(Items from a pointing dataset)
_ _ _

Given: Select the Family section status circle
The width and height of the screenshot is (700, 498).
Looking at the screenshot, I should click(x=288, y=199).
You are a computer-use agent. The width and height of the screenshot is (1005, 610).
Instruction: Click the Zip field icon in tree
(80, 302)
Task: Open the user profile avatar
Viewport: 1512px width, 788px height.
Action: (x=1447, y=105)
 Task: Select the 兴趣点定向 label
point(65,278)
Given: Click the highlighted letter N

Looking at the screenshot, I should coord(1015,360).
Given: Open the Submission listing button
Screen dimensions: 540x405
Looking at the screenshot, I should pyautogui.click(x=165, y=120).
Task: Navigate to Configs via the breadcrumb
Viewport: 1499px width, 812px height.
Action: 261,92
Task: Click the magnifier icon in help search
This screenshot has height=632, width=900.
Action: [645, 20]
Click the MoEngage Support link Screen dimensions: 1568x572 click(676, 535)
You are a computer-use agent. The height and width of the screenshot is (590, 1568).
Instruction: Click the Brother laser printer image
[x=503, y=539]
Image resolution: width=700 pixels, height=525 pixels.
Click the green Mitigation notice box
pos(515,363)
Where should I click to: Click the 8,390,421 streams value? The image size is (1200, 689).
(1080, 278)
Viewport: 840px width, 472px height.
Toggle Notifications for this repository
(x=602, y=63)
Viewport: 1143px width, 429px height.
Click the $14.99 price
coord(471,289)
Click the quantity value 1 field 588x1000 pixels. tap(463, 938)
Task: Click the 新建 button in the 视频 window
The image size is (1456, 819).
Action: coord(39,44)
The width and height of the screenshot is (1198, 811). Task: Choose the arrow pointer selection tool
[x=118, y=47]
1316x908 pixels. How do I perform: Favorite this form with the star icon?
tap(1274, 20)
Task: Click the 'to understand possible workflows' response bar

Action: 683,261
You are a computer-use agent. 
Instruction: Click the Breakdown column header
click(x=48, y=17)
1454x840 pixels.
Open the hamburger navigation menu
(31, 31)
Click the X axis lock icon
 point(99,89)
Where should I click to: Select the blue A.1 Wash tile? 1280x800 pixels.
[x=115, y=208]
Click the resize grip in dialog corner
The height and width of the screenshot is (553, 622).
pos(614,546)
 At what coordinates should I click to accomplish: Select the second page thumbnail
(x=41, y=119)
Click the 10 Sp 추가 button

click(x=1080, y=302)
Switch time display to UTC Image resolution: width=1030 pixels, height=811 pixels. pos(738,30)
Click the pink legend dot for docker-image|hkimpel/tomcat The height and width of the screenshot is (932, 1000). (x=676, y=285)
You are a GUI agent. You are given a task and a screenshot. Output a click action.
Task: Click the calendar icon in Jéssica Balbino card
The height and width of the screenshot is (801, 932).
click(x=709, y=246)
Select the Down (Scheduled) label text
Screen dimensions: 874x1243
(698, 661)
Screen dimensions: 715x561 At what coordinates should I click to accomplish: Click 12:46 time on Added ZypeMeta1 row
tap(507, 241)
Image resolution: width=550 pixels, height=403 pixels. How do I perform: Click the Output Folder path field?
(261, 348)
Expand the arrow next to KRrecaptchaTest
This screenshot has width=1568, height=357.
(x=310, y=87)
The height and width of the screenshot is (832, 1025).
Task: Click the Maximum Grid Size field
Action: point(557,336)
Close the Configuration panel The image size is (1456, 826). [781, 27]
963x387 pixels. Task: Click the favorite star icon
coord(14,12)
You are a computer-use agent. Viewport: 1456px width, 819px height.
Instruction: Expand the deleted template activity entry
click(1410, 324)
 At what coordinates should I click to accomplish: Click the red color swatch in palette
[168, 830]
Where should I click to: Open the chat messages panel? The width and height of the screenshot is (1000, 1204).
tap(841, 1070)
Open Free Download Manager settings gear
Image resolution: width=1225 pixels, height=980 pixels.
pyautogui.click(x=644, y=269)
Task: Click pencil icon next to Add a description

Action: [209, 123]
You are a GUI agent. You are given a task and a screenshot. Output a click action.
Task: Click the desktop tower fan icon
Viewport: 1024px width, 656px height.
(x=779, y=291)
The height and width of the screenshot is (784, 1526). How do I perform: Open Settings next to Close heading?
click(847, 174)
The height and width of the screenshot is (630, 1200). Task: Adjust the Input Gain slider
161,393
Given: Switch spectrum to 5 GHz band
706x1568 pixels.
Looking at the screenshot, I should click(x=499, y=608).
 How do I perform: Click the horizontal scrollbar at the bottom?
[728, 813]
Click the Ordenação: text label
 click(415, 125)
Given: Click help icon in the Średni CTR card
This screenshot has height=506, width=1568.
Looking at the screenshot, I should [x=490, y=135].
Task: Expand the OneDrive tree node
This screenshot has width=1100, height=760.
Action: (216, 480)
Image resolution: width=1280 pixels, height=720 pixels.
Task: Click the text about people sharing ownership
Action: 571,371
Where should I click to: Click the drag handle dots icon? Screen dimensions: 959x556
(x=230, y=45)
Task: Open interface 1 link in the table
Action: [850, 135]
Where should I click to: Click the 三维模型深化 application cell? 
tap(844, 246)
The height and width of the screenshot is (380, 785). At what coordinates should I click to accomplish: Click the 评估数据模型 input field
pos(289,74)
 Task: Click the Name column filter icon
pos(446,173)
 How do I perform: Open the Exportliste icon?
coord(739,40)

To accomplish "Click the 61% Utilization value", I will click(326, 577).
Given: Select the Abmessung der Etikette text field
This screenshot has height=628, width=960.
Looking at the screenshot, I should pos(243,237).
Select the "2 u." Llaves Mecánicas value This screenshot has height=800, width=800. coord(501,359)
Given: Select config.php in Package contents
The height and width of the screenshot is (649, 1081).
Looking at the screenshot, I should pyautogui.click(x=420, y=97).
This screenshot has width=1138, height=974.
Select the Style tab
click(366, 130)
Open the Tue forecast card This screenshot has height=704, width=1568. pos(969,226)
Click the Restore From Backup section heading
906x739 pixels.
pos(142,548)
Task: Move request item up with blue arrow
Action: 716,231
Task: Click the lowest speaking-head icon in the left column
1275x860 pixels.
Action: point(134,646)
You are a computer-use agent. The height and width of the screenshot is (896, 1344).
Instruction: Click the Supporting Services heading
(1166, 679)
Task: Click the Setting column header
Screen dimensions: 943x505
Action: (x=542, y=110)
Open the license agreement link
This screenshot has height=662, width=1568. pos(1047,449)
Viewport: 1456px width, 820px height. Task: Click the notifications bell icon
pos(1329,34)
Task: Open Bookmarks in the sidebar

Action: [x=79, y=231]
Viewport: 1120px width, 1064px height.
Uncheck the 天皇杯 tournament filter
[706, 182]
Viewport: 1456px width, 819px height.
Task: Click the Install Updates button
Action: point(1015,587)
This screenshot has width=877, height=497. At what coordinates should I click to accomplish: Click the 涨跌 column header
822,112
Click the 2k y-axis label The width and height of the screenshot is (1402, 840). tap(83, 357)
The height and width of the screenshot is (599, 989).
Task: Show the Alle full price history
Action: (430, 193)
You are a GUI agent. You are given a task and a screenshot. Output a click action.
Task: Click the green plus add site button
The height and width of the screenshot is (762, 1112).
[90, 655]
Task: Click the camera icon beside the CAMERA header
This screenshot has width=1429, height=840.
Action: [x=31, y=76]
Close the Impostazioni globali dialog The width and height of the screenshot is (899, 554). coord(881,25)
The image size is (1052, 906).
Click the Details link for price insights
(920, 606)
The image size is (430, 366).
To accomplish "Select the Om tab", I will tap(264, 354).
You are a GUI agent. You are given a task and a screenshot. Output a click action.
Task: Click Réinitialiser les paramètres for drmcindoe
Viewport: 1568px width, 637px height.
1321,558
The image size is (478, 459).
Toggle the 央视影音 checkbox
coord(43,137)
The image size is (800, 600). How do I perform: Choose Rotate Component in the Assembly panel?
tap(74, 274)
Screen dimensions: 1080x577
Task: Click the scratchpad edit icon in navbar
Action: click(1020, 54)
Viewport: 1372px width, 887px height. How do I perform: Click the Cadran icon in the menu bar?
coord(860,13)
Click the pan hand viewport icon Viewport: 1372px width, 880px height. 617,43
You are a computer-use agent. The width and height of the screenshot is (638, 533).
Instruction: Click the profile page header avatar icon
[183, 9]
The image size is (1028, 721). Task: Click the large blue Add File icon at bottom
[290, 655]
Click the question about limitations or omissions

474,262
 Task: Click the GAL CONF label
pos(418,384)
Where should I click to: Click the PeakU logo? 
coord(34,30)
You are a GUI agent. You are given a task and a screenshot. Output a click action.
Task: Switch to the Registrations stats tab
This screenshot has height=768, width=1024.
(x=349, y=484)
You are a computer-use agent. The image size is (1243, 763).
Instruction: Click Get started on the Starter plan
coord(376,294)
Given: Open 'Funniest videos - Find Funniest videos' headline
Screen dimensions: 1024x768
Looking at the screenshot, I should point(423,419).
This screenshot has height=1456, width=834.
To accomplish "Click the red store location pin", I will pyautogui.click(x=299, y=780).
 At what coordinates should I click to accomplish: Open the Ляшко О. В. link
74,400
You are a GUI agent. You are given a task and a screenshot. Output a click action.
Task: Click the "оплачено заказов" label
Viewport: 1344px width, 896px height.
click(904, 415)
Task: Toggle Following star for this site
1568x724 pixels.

_ _ _

EXERCISE INSTRUCTIONS:
In the items from the beginning through the line containing "Action: (x=1447, y=105)", inclusive, change "Zip" to "Postal" and leave everything else as it is. Return only those lines.

THE SOLUTION:
Given: Select the Family section status circle
The width and height of the screenshot is (700, 498).
Looking at the screenshot, I should click(x=288, y=199).
You are a computer-use agent. The width and height of the screenshot is (1005, 610).
Instruction: Click the Postal field icon in tree
(80, 302)
Task: Open the user profile avatar
Viewport: 1512px width, 788px height.
Action: (x=1447, y=105)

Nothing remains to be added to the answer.